Ma solitude. Je l’ai fourrée à la hâte dans un sac à dos au début de la vingtaine pour abattre des kilomètres de peine de cœur dans des trains européens, décapée sur les moulures d’un premier appart en attendant que l’amour sonne à la porte, puis pleurée dans le gouffre des nuits de monoparentalité lorsque mon petit tapait 41 °C de fièvre. Au début de la trentaine, ma solitude avait un goût de convalescence, d’impatience et de cataclysme. Je l’ai donc fuie, comme Barbara l’a chantée: «Je n’ai pas le goût du malheur / Va-t’en voir ailleurs si j’y suis».

Un jour, un autre homme s’est installé dans ma vie. Ensemble, nous avons entrepris notre décennie de grands chantiers: jeune famille, carrières en ascension… et notre train-train est devenu TGV. Mon temps en solo se limitait à des arrêts de ravitaillement au spa, et ma solitude a fini par dégager un doux parfum d’eucalyptus et de romarin.

Mais ce bel élan a mangé un coup de deux par quatre quand la crise de la quarantaine a frappé. Mes certitudes se sont dissoutes et mes besoins ont fait un virage à 180 degrés. Je ne pouvais plus me défiler. L’inguérissable grégaire en moi ne pourrait démêler son bourbier intérieur (et extérieur) sans un rendez-vous avec l’une de ses peurs profondes: la solitude de longue durée.

J’ai donc pris un aller simple pour un séjour forestier, dans un décor de film d’horreur où «tous les cris, les S.O.S. partent dans les airs» sans espoir de trouver une oreille humaine. Après une longue expiration pour évacuer l’air comprimé des 10 dernières années, après quelques marches et deux livres dont j’avais abandonné la lecture à l’aube de la maternité, j’ai finalement entendu mon terrifiant silence radio. 

«Il m’a fallu quelques mois pour mesurer l’impact et la valeur de cet exorcisme.»

Je le confirme: le vide aspire. Il m’a tirée dans mes ramifications les plus fines, mes recoins les plus lointains. Il a fait remonter ce bruit de fond resté sous la pile, là où dormaient des pensées et des sentiments trop longtemps négligés. Au programme de mon forfait no man’s land: succession de siestes, rivières de larmes et regards perdus au plafond. Mais dans ces nuits floutées, mon néant aussi a fini par s’épuiser.

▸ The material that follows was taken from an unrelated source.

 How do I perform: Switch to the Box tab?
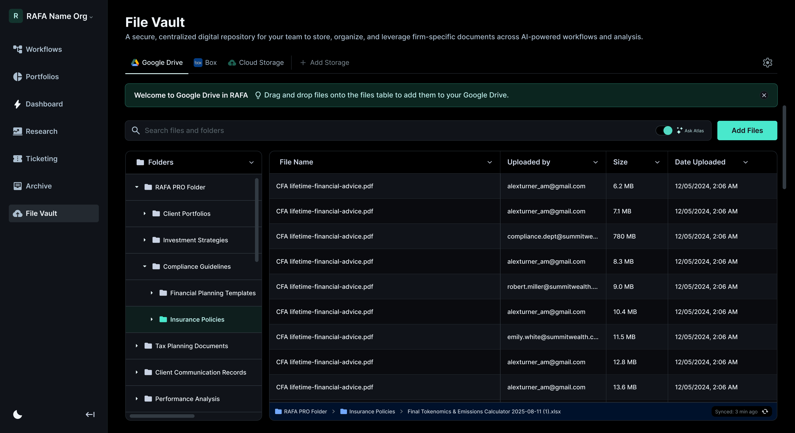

À la fenêtre, j’ai d’abord entrevu un filet de lumière. Puis, j’ai ouvert grand les yeux pour m’imprégner du pastel d’un ciel barbe à papa. Au fil des jours, ma solitude en noir et blanc s’est colorée, et dans le scintillement des mouches à feu, une preuve existentielle m’est apparue: j’avais en moi une solitude heureuse.

Je suis revenue à la maison et j’ai réintégré la cacophonie de la vie. Pourtant, je n’étais plus tout à fait la même. J’avais une solidité de terre ferme dans le ventre; mon bonheur n’avait plus nécessairement besoin des autres.

Il m’a fallu quelques mois pour mesurer l’impact et la valeur de cet exorcisme.

Par ce désencombrement intérieur à la Marie Kondo, je m’étais débarrassée d’une posture défensive qui m’avait fait prendre des voies de contournement confortables, mais affreusement anxiogènes. Mes décisions, longtemps dictées par l’appréhension de la solitude, n’étaient plus prises par peur, mais par amour.

On dit souvent du désert qu’il est hostile, mais on oublie parfois qu’il est aussi l’observatoire des plus beaux ciels étoilés. Et c’est précisément parce que «je n’ai pas le goût du malheur» que je cherche maintenant à aller voir ailleurs si j’y suis.